After those villages the Camino de Santiago goes through some other dormitory villages very close already to Leon. The last stretch before Leon, as the entry to every big city, is a bit painful walking on the side of big and busy roads. However this one is not as bad as the entry to Burgos which is by far the worse of the whole Camino de Santiago. I remember that at some point I decided to give a try to hitchhike and the first car that came gave me a lift into the center of the city breaking again the rules of a strict pilgrimage. However the ride was very nice because the two lads were such characters.
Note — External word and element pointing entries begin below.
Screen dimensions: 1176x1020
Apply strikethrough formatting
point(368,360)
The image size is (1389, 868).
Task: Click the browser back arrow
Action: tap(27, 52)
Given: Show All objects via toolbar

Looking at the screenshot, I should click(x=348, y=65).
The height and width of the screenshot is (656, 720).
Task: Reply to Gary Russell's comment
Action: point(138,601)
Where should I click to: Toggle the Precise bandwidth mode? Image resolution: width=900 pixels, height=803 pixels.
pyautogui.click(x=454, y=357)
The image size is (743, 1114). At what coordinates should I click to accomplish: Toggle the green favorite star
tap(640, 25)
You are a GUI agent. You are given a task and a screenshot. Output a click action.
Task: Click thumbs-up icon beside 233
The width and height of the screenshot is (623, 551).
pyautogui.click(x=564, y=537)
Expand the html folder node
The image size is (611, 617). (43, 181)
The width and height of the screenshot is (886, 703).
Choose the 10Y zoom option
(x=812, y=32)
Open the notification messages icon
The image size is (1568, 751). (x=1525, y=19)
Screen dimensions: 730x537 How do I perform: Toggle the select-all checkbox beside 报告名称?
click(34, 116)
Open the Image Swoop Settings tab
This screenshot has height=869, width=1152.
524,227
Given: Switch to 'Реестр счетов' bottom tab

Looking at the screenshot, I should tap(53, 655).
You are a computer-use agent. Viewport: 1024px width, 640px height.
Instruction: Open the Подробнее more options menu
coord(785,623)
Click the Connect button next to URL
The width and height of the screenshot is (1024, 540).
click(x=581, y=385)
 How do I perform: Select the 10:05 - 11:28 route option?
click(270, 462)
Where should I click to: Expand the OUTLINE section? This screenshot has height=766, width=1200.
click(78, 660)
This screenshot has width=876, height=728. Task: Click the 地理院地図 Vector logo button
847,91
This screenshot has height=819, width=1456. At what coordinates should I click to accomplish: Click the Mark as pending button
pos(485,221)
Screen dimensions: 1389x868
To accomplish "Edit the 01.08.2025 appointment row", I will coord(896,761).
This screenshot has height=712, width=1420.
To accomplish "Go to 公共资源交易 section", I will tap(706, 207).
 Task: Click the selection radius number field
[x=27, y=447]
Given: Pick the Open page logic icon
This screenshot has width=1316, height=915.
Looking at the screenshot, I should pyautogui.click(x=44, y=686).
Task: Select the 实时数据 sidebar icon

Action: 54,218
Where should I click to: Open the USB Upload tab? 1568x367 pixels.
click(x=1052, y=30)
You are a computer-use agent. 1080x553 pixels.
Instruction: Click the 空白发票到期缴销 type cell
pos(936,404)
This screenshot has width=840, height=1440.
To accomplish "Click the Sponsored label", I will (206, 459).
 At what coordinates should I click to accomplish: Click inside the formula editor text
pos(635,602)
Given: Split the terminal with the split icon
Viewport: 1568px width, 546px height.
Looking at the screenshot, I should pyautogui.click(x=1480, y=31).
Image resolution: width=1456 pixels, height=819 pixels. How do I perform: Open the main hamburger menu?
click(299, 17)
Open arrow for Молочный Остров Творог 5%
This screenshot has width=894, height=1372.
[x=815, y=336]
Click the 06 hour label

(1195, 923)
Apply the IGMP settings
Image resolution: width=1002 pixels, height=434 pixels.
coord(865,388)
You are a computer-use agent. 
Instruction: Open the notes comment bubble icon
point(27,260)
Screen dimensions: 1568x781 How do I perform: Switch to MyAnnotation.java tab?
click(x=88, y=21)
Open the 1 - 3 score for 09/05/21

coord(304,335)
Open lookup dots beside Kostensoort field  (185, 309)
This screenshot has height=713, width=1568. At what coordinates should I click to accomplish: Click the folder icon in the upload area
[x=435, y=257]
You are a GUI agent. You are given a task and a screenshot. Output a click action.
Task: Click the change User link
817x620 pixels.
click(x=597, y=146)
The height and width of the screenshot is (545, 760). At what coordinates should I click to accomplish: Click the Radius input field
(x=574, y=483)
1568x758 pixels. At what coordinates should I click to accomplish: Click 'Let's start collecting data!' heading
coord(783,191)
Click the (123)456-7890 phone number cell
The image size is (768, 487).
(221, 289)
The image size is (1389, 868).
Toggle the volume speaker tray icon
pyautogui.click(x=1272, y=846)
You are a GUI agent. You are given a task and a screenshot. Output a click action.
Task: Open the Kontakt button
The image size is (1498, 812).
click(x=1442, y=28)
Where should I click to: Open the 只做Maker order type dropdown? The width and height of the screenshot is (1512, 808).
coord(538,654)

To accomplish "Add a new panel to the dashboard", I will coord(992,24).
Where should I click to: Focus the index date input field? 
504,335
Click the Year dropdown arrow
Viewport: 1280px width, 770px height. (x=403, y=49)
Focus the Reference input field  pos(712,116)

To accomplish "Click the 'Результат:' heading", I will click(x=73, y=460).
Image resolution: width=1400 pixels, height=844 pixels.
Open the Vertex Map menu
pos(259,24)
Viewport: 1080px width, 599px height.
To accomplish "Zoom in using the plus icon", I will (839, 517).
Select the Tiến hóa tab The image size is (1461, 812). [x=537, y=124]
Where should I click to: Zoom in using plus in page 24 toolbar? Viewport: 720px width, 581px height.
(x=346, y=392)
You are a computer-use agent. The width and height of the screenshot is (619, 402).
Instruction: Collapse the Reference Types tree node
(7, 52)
They were explaining me how they supported the independence of Leon from Castile, and that if Leon had to be with some other province to form a Spanish autonomous region those should be Asturias and maybe Zamora instead of the rest of Castilian provinces. They were also complaining that under the current autonomous division, i.e. being part of the autonomy of Castile and Leon, Valladolid, the capital in Castilian territory was getting all the power and money. All this might not make sense to a foreigner reader but it’s a good example to illustrate that in Spain no matter how small they are every community wants to be independent from something bigger. There’ll be still more examples to come later in Camino de Santiago.
Now let me add just a bit of history for this specific case. In the Middle Ages when the Reconquista of the Iberian Peninsula began there were 5 Christian kingdoms: Aragon, Navarre, Castile, Leon and Portugal. So from that starting point, Castile and Leon weren’t quite the same, actually they were enemies for a long time. At the beginning Leon was the most powerful kingdom but after some centuries both kingdoms merged by marriage alliances.
And finally the promised city of Leon, the end of “la meseta”, fascinating medieval architecture, typical fiesta, tapas and wine quartiers, and, maybe, a bit more of luxury to make a break in the austere pilgrim’s life. I won’t even try to make a summary of Leon’s attractions or landmarks or history, that’d be too much for these short stories that I’m writing. However I’ll just add two notes. The impressive Gothic cathedral of Leon must be visited for it’s one of the finest examples of the Spanish Gothic style and, above all, its 1800 square meters of stained glass windows are one of the finest stained glass works in the world. Secondly, the historic center of Leon is really charming with narrow cobblestoned streets and you should look for the famous “Barrio Humedo” if you want to have some tapas and wines in traditional Spanish taverns. If you have plenty of time, a break of a day to enjoy Leon wouldn’t be a bad idea.